La ricerca, condotta da Alvarez & Marsal (A&M) e presentata nel Gambling Advertising and Sponsorship Report 2025, mostra che la pubblicità sul gioco d’azzardo ha rappresentato il 2,7% della spesa pubblicitaria totale nel Regno Unito nel 2024, in calo rispetto al 3% dell’anno precedente.
Il rapporto rileva inoltre che la spesa complessiva per la pubblicità del gioco d’azzardo da parte degli operatori autorizzati è in calo costante dal 2021, con una diminuzione dell’1,7% su base annua, dovuta principalmente a una riduzione di 30 milioni di sterline nella pubblicità televisiva.
Allo stesso tempo, una quota significativa della pubblicità è dedicata alla protezione dei giocatori. Circa il 20% di tutta la pubblicità sul gioco d’azzardo è ora focalizzata su messaggi di gioco più sicuro, rafforzando la consapevolezza degli strumenti e dei servizi di supporto.
Questo impegno sta producendo risultati concreti. Durante la più recente Safer Gambling Week, il coinvolgimento è aumentato in modo significativo, con il 14% in più di persone che hanno impostato limiti di deposito e il 22% in più di strumenti di gioco responsabile attivati.
La conformità pubblicitaria rimane estremamente elevata: le decisioni dell’Advertising Standards Authority (ASA) riguardano meno dello 0,02% degli annunci sul gioco d’azzardo, evidenziando la solidità del quadro normativo britannico.
La pubblicità regolamentata del gioco d’azzardo sostiene 9.900 posti di lavoro nella filiera della pubblicità, dei media e della creatività, contribuisce per circa 500 milioni di sterline al valore aggiunto lordo (GVA) e supporta 1.400 ruoli di marketing a tempo pieno. Svolge inoltre un ruolo importante nel sostenere lo sport in chiaro, lo sport di base e delle leghe minori, oltre ai ricavi dei media non basati su abbonamento.
Grainne Hurst, CEO del Betting and Gaming Council, ha dichiarato: «Questa analisi indipendente mostra che la pubblicità sul gioco d’azzardo da parte degli operatori autorizzati continua a diminuire, con una spesa sempre più concentrata su messaggi di gioco più sicuro e sulla protezione dei consumatori. I nostri membri operano nel rispetto di alcune delle regole pubblicitarie più severe di qualsiasi settore e continuano a innalzare gli standard.
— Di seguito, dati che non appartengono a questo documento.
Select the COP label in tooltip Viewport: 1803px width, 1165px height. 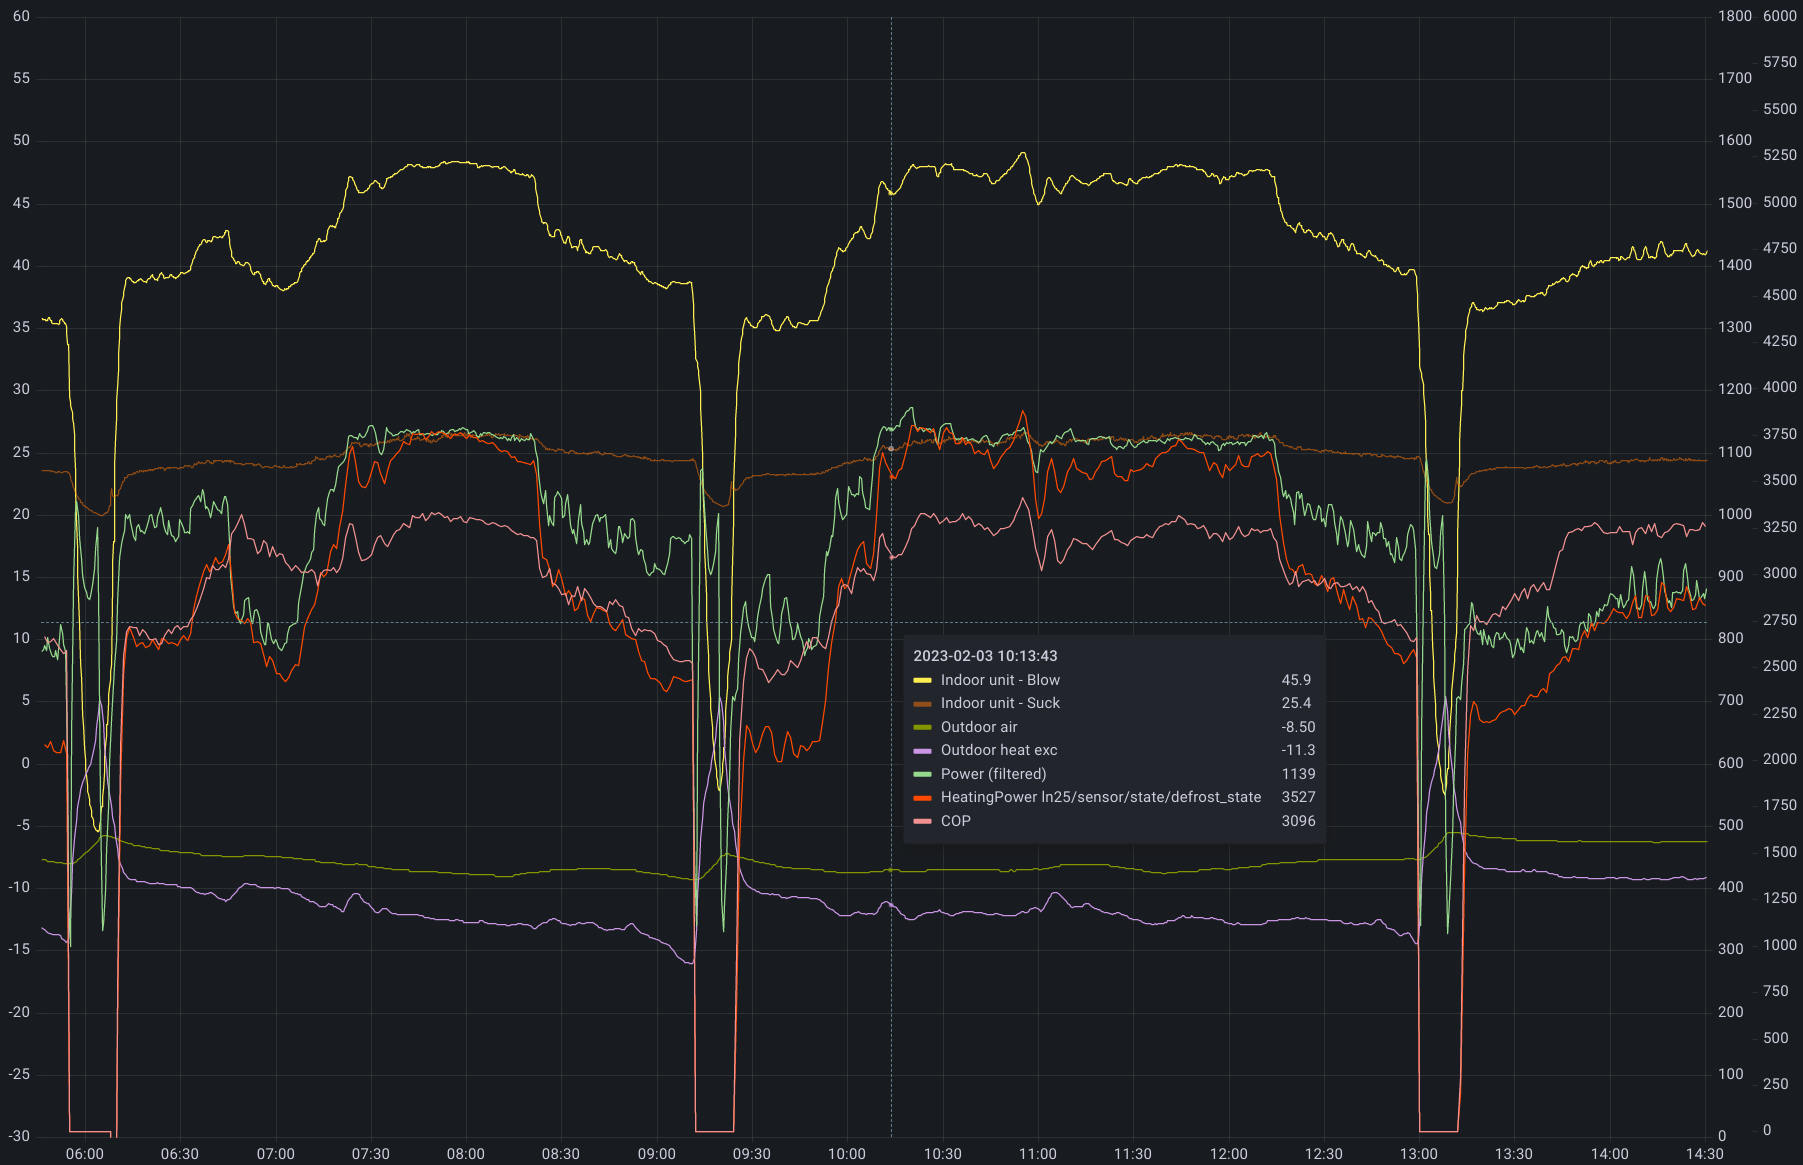[955, 821]
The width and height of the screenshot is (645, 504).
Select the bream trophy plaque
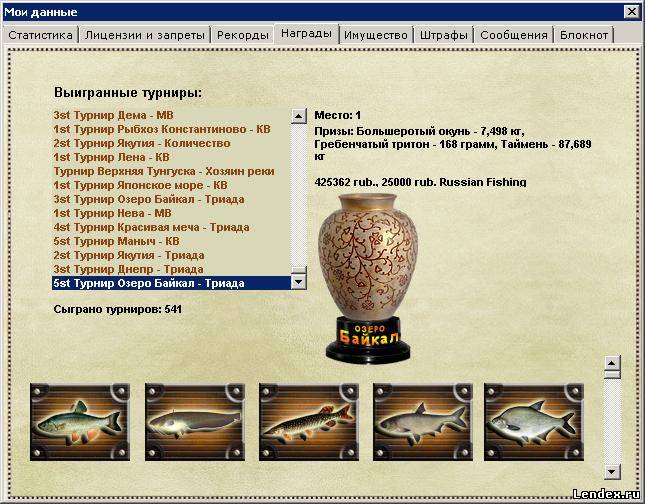coord(534,422)
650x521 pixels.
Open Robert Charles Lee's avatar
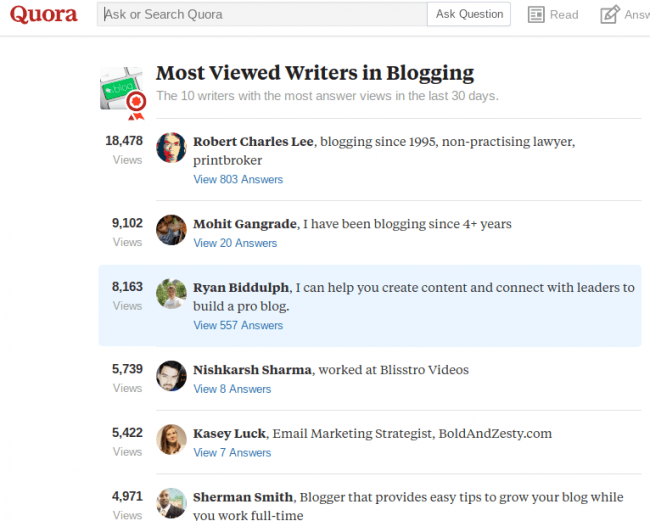171,148
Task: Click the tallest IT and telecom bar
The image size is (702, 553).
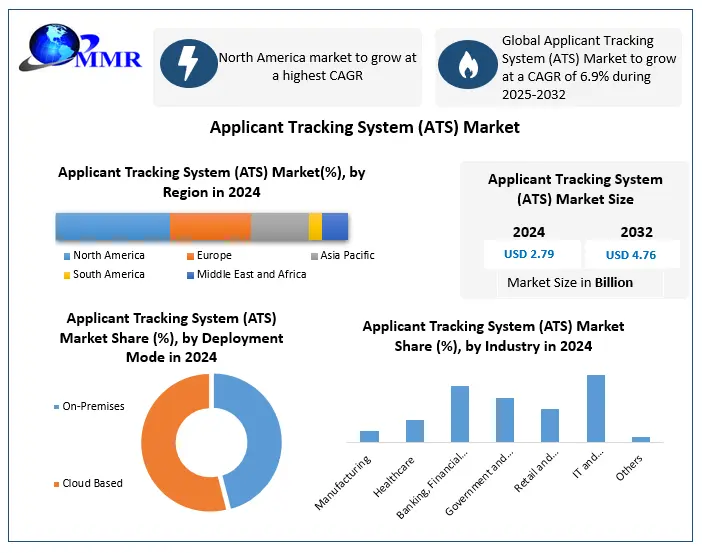Action: click(596, 408)
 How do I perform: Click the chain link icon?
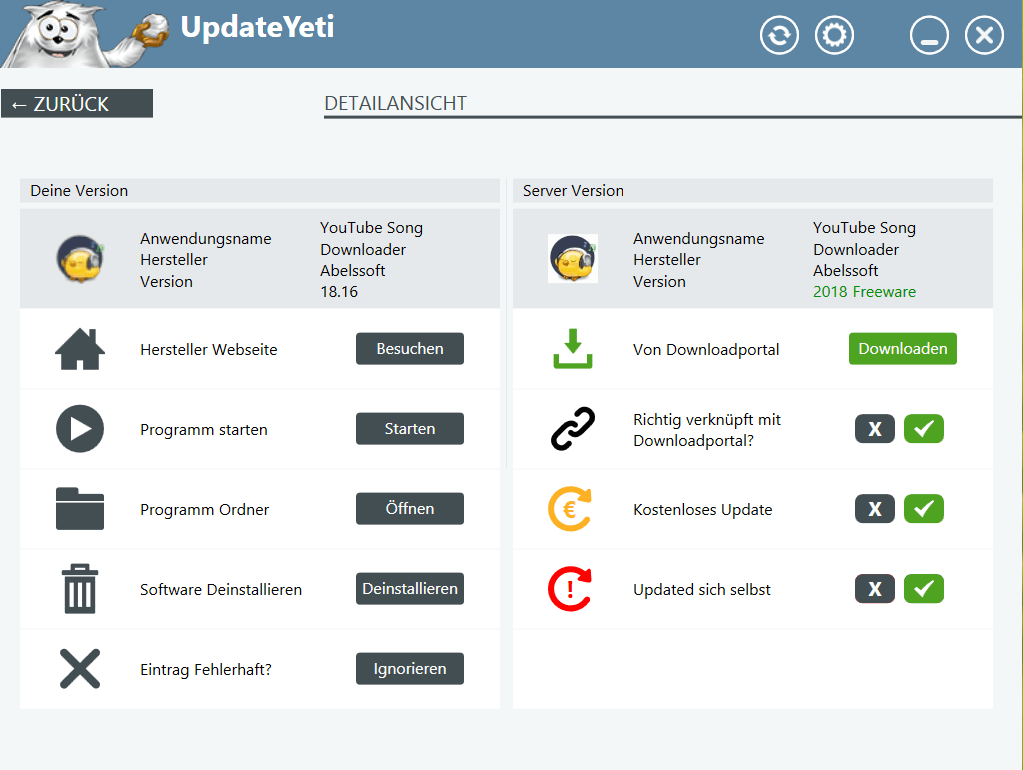(573, 429)
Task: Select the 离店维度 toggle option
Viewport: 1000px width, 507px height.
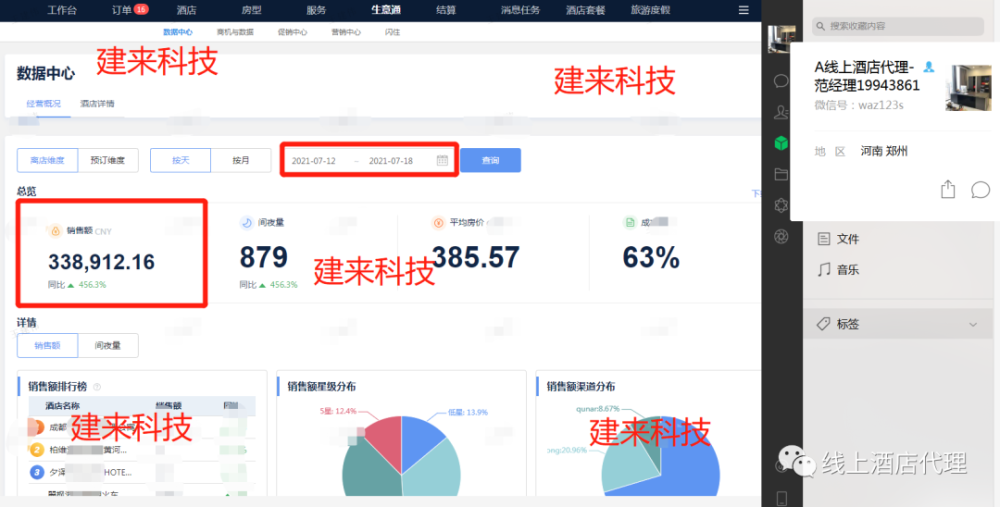Action: 48,161
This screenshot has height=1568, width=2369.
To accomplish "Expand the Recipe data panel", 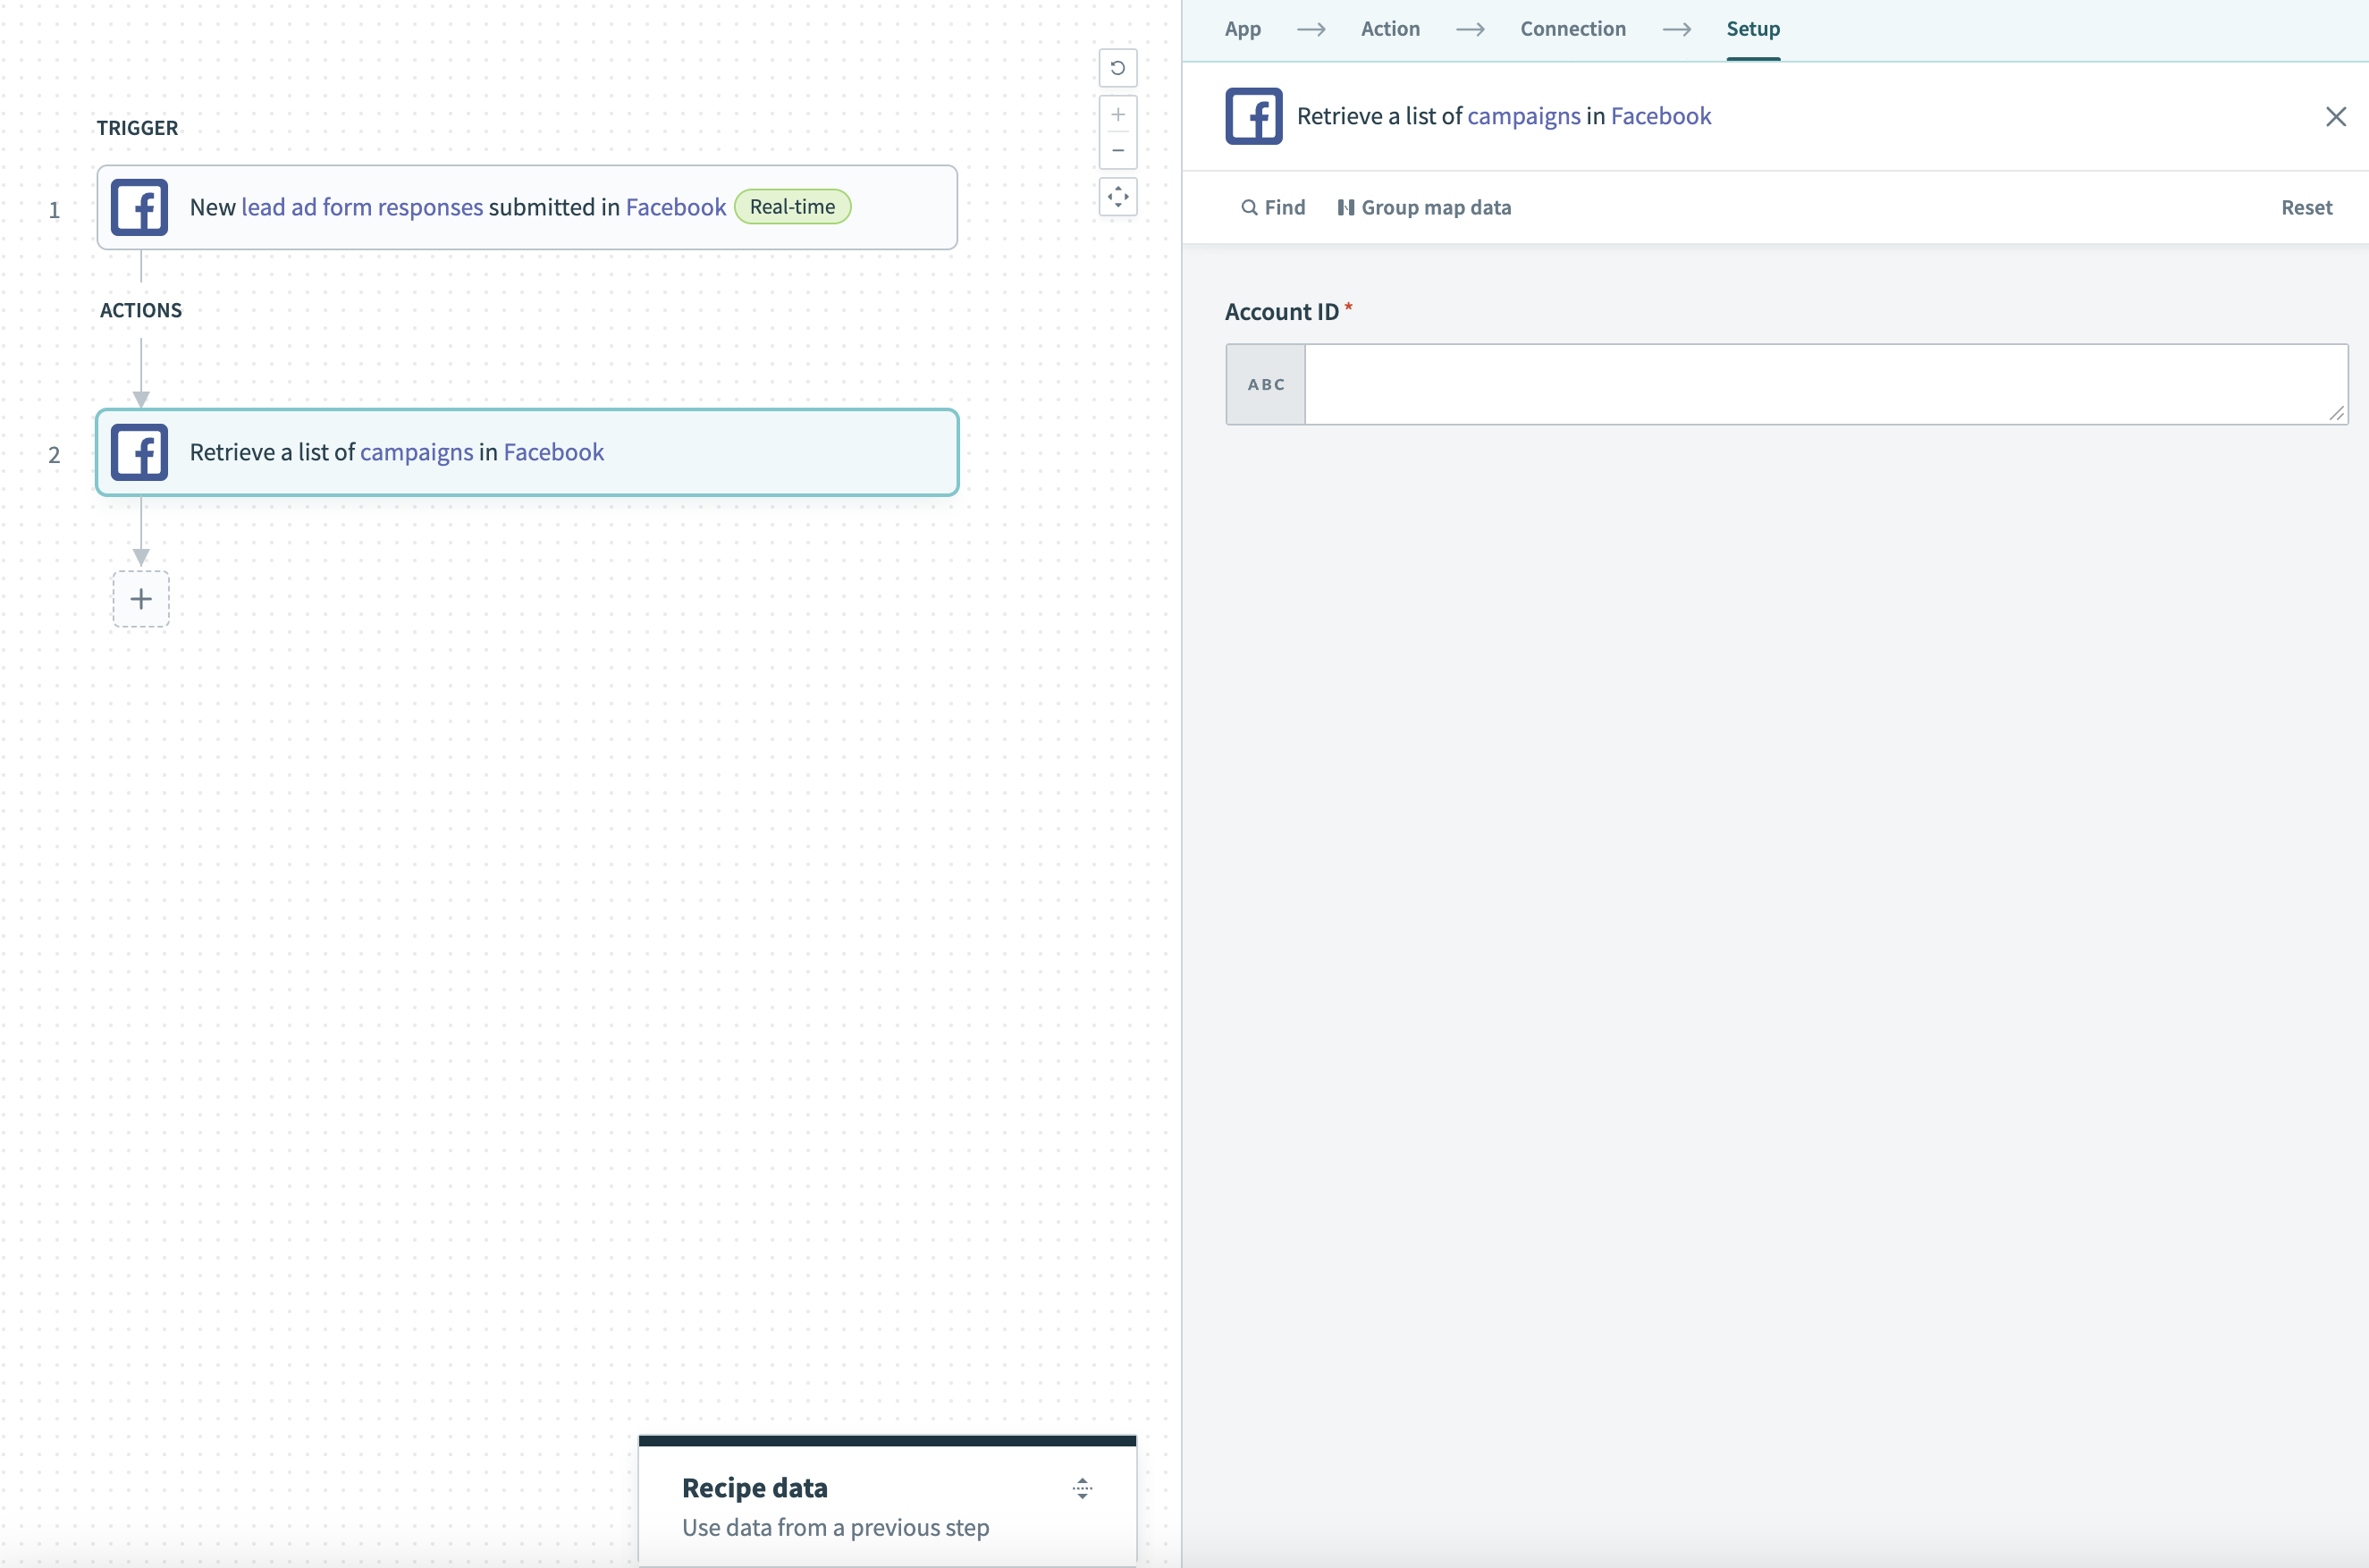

Al contrario, gli operatori illegali stanno pubblicizzando in modo aggressivo online senza alcuna tutela, senza controlli sull’età e senza protezioni per i consumatori, rappresentando un enorme rischio. Qualsiasi approccio serio alla pubblicità deve essere guidato dalle evidenze e concentrarsi sul contrasto al mercato nero dannoso».
Adam Rivers, Managing Director di Alvarez & Marsal, ha aggiunto: «Siamo lieti di aver collaborato con il BGC a questo rapporto, che offre una panoramica del settore della pubblicità e delle sponsorizzazioni nel gioco d’azzardo nel Regno Unito, basata sui dati reali di spesa pubblicitaria degli operatori autorizzati».
Il rapporto evidenzia anche la crescente portata della pubblicità illegale sul gioco d’azzardo. Gli operatori illegali utilizzano sempre più canali digitali non regolamentati, tra cui influencer, motori di ricerca e contenuti generati dall’intelligenza artificiale, per raggiungere i consumatori. Molti pubblicizzano esplicitamente di non essere registrati su GAMSTOP, mentre altri impersonano enti di beneficenza e istituzioni affidabili per ingannare il pubblico.
Mentre la pubblicità regolamentata continua a diminuire, analisi separate del settore stimano che i siti del mercato nero stiano spendendo tra 500 e 700 milioni di sterline per pubblicizzare le loro piattaforme illegali.